As we grow into the college environment that used to be so alien to us, we inevitably become burdened with more responsibility and understanding of what is at stake around us. All of a sudden, we have more interest than ever in political leadership elections both here and overseas. Technological acquisitions that used to be nothing more than blips on our computer screens become evermore significant. No longer are we solely passive witnesses to our fate; now more than ever, we have reached a point in life where we are expected to be instigators. As if we were guests at a lavish medieval feast, we heap our plates full with extracurricular activities, internships applications, academic course loads and everything that fills the remaining gaps in our schedules. Moments of retrospection seem impossible to come by as we are bombarded with obstacles to prove our dependability.

It’s an out-of-body experience, taking the time to freeze life as we know it and look around. This moment when you feel you’re stationary and perpetually moving all at the same time may come when you finally decide to declare your major at the registrar’s office. The moment may come when you realize summer is near, and you have no idea how time disappeared. For me, that moment came as I stood on the Massachusetts Institute of Technology campus steps in the early hours of the morning.

As the night wore on before that point, we found ourselves crossing over the bridge to the MIT campus, following the dazzling lights of a Tetris game being played on the tall Green Building. I’m sure I am not the first to find a parallel between the simple game and life as we know it. Just like those colorful blocks falling down the screen, life is about letting the pieces fall into place. We would soon learn that this was the finished product of an elaborate hack that simultaneously baffled and transfixed onlookers. As we meandered through campus, a young, timid girl who looked slightly lost approached us. She was an accepted student who had been invited to MIT for an accepted students weekend. She was also just entering the Rogers Building. . . at 4 a.m. Perplexed, we asked her why she was up. “They tell us we aren’t supposed to sleep during pre-frosh weekend. If you do, you’re doing it wrong.” This unsuspecting high school senior from California uttered those words nonchalantly, but they reverberated through my mind like the shockwaves of an earthquake.

The wisdom I leave this year with isn’t that sleep-deprivation entails a more fulfilled life. It’s when we fall asleep with regard to compassion, determination and valuing what actually matters, that’s when we are doing it all wrong. It’s when we neglect the people, places and little things that make us happy that we fall into a destructive slumber. As we go our separate ways for those long summer months – and for many of you, potentially the rest of your lives – it should be a time where you can indulge in the clichés of hope, change and invincibility. We all set out on this hiatus with high hopes; this year we shall keep them. We leave this year with our triumphs and our mistakes in equal measure, and as in Tetris, how we choose to combine those experiences when we see them side by side is what matters.
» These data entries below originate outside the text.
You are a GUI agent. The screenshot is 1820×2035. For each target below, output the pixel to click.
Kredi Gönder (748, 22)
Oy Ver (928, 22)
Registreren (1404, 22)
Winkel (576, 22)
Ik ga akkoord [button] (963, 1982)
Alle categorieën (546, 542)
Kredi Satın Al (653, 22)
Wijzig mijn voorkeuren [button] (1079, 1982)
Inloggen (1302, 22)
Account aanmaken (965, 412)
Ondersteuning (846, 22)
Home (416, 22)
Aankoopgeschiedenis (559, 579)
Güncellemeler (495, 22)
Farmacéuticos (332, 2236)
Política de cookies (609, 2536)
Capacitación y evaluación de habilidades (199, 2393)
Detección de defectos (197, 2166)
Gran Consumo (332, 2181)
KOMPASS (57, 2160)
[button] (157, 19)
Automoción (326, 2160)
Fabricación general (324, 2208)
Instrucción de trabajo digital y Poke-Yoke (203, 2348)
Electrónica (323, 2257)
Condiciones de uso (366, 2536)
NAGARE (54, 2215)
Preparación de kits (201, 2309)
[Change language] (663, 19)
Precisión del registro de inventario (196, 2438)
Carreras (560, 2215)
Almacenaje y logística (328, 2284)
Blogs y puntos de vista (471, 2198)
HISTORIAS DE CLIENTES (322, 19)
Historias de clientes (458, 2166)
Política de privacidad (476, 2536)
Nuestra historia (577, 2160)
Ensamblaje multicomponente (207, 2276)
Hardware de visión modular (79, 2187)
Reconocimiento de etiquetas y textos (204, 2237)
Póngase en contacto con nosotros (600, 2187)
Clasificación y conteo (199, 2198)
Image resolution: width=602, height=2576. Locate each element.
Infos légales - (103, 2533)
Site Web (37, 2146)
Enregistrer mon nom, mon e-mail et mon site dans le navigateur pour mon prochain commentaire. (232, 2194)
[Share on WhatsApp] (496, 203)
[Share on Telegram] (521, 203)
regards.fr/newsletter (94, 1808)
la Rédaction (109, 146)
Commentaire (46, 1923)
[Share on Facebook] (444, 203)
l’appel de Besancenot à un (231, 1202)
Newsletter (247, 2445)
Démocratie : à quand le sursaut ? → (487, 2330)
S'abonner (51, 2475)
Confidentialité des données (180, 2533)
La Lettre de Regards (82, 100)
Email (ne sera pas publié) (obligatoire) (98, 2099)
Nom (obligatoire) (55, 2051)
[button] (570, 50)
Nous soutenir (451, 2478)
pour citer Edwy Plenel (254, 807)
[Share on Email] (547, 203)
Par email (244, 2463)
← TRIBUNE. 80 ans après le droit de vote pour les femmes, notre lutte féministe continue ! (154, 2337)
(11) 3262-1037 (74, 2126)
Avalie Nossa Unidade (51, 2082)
And when we return, we will once more pick up our college lives and resume our balancing act.

When I returned to the campus that I have grown to love over the past two years, I hurriedly turned on a laptop to track my brother running the London Marathon, about 3,000 miles away and 5 hours ahead. An indescribable feeling came over me as my 17-year-old “baby” brother’s tracking information showed he had done it. My body ached in compassionate pain for the athletic odyssey he had just endured; despite an ocean between my home and me, that same adrenalin coursed through human veins. For tonight, I wasn’t supposed to sleep. For tonight, I knew if I had, I would have been doing it all wrong.